- _Instructions for the task_:
Rewrite the entries below as a numbered list with one line per number, leaving out the blank lines and the pictures.

- _Exercise input_:
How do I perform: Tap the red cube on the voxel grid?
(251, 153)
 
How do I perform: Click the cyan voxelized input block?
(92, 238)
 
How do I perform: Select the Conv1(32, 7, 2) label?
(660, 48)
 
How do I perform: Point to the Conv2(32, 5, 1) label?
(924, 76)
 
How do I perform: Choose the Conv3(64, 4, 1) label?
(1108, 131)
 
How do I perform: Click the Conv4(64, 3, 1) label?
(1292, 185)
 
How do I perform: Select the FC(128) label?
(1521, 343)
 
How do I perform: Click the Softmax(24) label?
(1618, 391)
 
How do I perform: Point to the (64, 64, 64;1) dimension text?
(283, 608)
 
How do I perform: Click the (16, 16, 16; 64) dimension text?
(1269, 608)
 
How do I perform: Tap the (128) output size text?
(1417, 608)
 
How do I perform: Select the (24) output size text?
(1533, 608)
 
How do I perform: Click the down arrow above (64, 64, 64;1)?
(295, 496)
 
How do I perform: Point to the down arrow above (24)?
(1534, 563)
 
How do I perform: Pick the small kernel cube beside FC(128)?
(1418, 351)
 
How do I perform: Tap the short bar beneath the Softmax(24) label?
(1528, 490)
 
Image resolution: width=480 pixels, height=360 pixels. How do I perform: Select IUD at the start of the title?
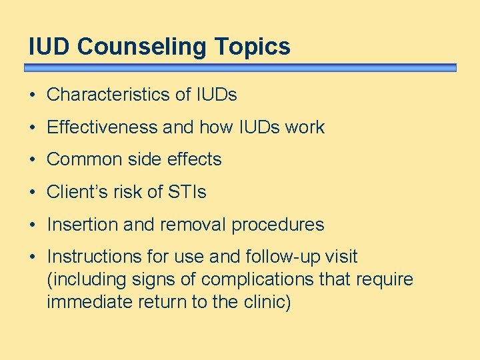point(50,47)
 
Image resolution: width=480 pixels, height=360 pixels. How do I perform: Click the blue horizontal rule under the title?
point(240,68)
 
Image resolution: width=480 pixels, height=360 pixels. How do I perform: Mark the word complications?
point(257,280)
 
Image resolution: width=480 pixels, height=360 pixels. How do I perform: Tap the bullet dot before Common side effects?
point(33,160)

- _Written solution_:
1. How do I perform: Tap the red cube on the voxel grid?
2. (251, 153)
3. How do I perform: Click the cyan voxelized input block?
4. (92, 238)
5. How do I perform: Select the Conv1(32, 7, 2) label?
6. (660, 48)
7. How do I perform: Point to the Conv2(32, 5, 1) label?
8. (924, 76)
9. How do I perform: Choose the Conv3(64, 4, 1) label?
10. (1108, 131)
11. How do I perform: Click the Conv4(64, 3, 1) label?
12. (1292, 185)
13. How do I perform: Select the FC(128) label?
14. (1521, 343)
15. How do I perform: Click the Softmax(24) label?
16. (1618, 391)
17. How do I perform: Point to the (64, 64, 64;1) dimension text?
18. (283, 608)
19. How do I perform: Click the (16, 16, 16; 64) dimension text?
20. (1269, 608)
21. How do I perform: Tap the (128) output size text?
22. (1417, 608)
23. How do I perform: Select the (24) output size text?
24. (1533, 608)
25. How do I perform: Click the down arrow above (64, 64, 64;1)?
26. (295, 496)
27. How do I perform: Point to the down arrow above (24)?
28. (1534, 563)
29. How do I perform: Pick the small kernel cube beside FC(128)?
30. (1418, 351)
31. How do I perform: Tap the short bar beneath the Softmax(24) label?
32. (1528, 490)
33. Image resolution: width=480 pixels, height=360 pixels. How do I perform: Select IUD at the start of the title?
34. point(50,47)
35. Image resolution: width=480 pixels, height=360 pixels. How do I perform: Click the blue horizontal rule under the title?
36. point(240,68)
37. Image resolution: width=480 pixels, height=360 pixels. How do I perform: Mark the word complications?
38. point(257,280)
39. Image resolution: width=480 pixels, height=360 pixels. How do I perform: Tap the bullet dot before Common side effects?
40. point(33,160)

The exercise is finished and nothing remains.